One morning, I was driving in lane #2 of SR-237 w/b and encountered an offset rolling roadblock. The green Audi TT was in lane #2 directly ahead of me, another vehicle was in lane #3 2-3 car lengths behind the Audi in #2, and #1 was completely jammed. There was PLENTY of space in front of the vehicle in #3. As I watched the tail lights and the trunk on the vehicle in front of the Audi (it was visible through the audi's windows) for signs of sudden braking, I proceeded to close in on the Audi and began to signal my intent to make a right lane change.

As I was about to turn my steering wheel, I saw the Audi slam HARD on the brakes, confirmed by the Audi's rear rising noticeably due to weight transfer. After I banged out a quick evasive maneuver to the right, I saw that there was ample space in front of the Audi, and I didn't see any vehicles from #1 cutting it off.

It only gets better after I accelerated to match my position with the Audi so I could flip the finger to its driver for pulling a stunt like that. As I came by on its right side, the driver proceeded to repeatedly flick his steering wheel to the right in order to play chicken. I wasn't going to budge and decided to just pass that idiot and get on my way.

Lo and behold, the guy decides to start chasing and tailgating me, as well. I decided 'what the hell...' and accelerated. After I got to about 85 or 90mph, the Audi passed me and proceeded to weave through traffic at 90mph whenever the conditions permitted it, with me keeping up about 1/4mi behind. Eventually the Audi took an exit, we flipped each other off one last time, and I was on my way.

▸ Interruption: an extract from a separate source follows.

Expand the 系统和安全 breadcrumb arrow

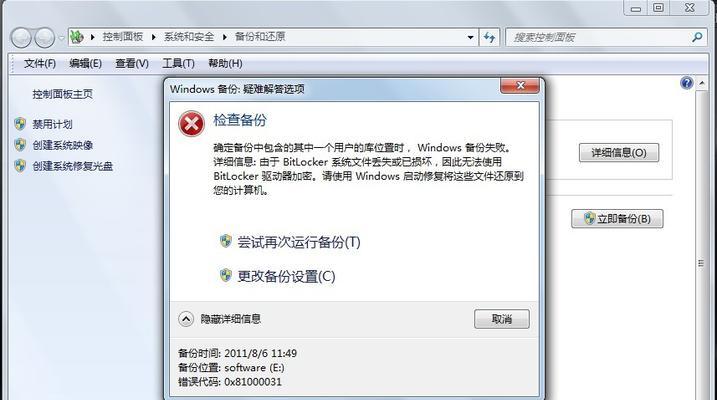(225, 37)
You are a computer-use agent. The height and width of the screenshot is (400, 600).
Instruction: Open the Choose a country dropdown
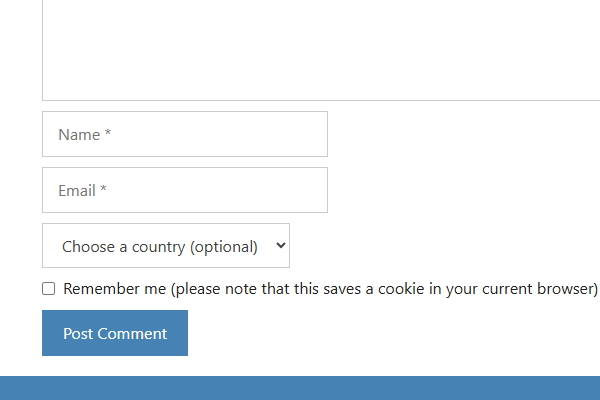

Honestly, I'm all for a little bit of good-natured horseplay here and there as long as it doesn't endanger anybody else, but that guy seemed blow his top. What I don't understand is if you have no problem with skittering through traffic at 90mph whenever the conditions permit it, why do you have to get your undies in a twist over someone tailgating you for all of 2 seconds while passing another vehicle?

Mad Jack said...

I hate being tailgated. Another driver is threatening me with their (generally larger) vehicle so as to get me to comply with their whim. I especially hate being tailgated on the highway - speed kills.

If traffic tickets and accidents are an indication of driving safety, I'd like to see more people riding the bus.